Since the 1990s, the number of immigrants in Bonn has steadily increased. Of around 330,000 Bonn residents, nearly 100,000 have a migrant background (according to the definition used by the German Federal Statistical Office, “a person has a migrant background if he or she or at least one parent did not acquire German citizenship by birth”). As a result, the number of those who can vote for the Integration Council has also increased: While there were 57,000 eligible voters in the 2014 municipal elections, by 2020 their number increased to 87,000. Currently, around 58,000 Bonn residents are not German citizens, which means they are not allowed to vote in elections, for example the city council election. This is in contrast to Britons, French and other EU citizens, who can vote in the local elections.
"Anyone who is here for a certain period of time should also be allowed to vote"
"This is exclusion and a two-class society," says Zsófia Poták. "It's a bit like the EU foreigners are the better foreigners." Poták is in charge of neighborhood outreach at the Vielinbusch Education and Family Center. Her family came to Germany from Hungary in the 1980s. She says one has to wonder about how open a society is - when it clings to the fact that people without German passports can't have a say in politics here. "Those who are here for a certain period of time should also be allowed to vote," she says.
The city's integration officer, Coletta Manemann, takes a similar view. "Anyone who has lived here for a long time and is integrated linguistically, professionally, socially and culturally, may experience it as a rejection or slight to be excluded from the right to vote in municipal elections. It is not a motivation for integration," she writes in an e-mail. And adds: "Many are deeply concerned about the future of their children, i.e. schooling-apprenticeships-university studies-careers, but also about racism and discrimination."
Saloua Oudda also identifies with these challenges.
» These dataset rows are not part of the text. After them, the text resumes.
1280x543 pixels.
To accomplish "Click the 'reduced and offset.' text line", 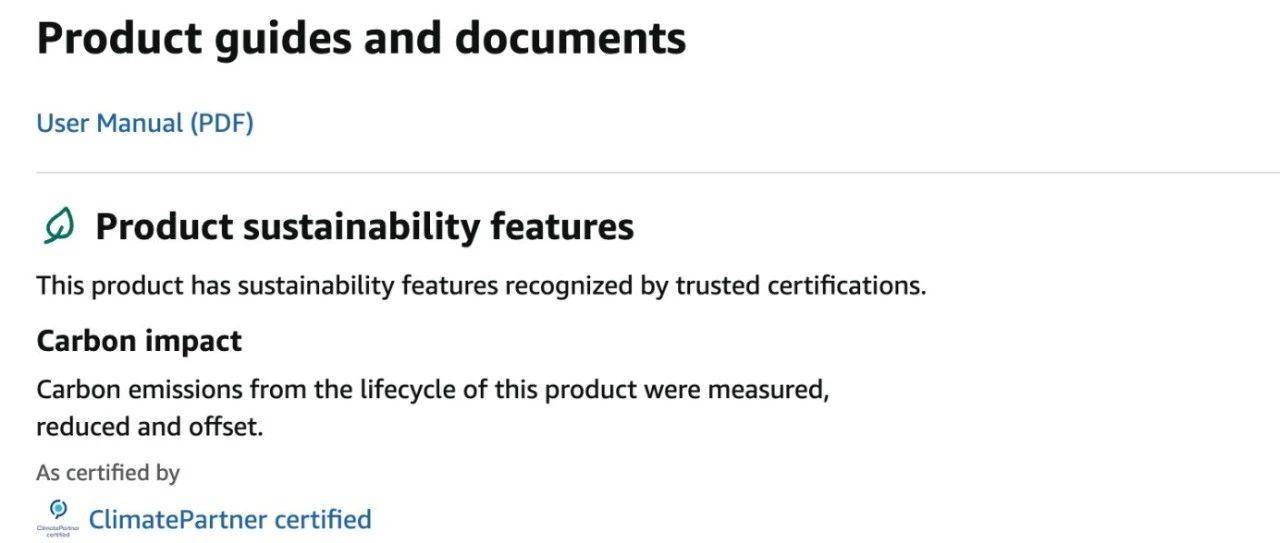I will point(150,427).
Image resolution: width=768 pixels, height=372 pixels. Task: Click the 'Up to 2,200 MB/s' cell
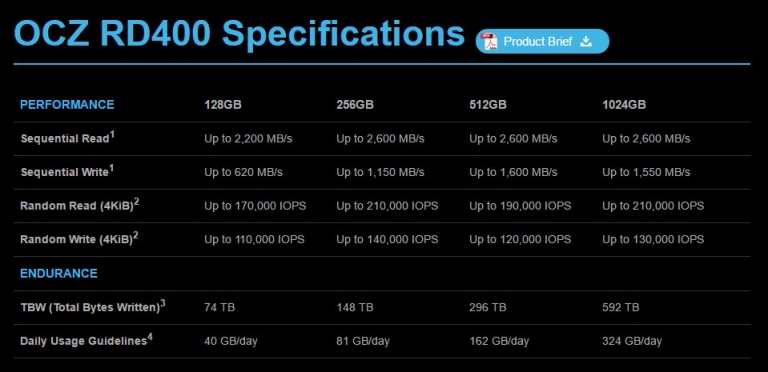click(248, 139)
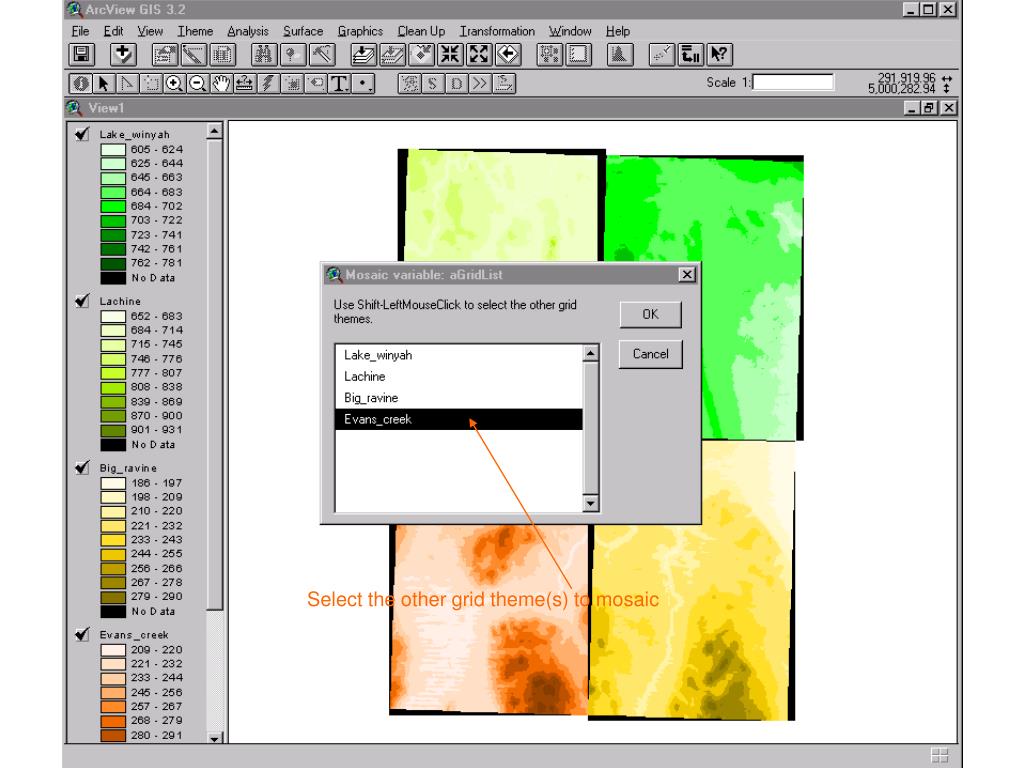This screenshot has height=768, width=1024.
Task: Click the Zoom to Previous Extent icon
Action: click(x=508, y=55)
She came to Germany from Morocco in 2003 to study at university. "Language is the be-all and end-all for integration," she says. “But you can still be proud of your origins and your culture." People who have lived here for years should not be excluded from political decisions, their voice should be heard, she thinks.
That is also why Poták believes that the work of the Integration Council should be better advertised. "People need to know that they can turn to it - for problems with finding housing or discrimination," she says. She says that she was not even notified that she could vote for the integration council. Sabbagh also reports that many people did not receive election notifications. The city press office writes in an e-mail: "86,924 voters who were eligible to vote in the integration council election received a notification. It cannot be excluded that individual persons did not receive a notification of the election. However, they could have registered and would then have been included in the voter registry.”
Sabbagh cast his vote and even ran for the Integration Council. He, too, is in favor of people without German passports being able to take part in local elections. But he also believes they should first be here for a certain amount of time and perhaps even attend a democracy course. "Many of these people come from countries where there is no system of democracy, where elections are shows. They think it's the same here," he says. That's what his campaign showed him, he says. "People said to me, 'Once you're on the council, you'll get a mansion and a Mercedes,'" he reports. "I then told them - listen people, this is an honorary position."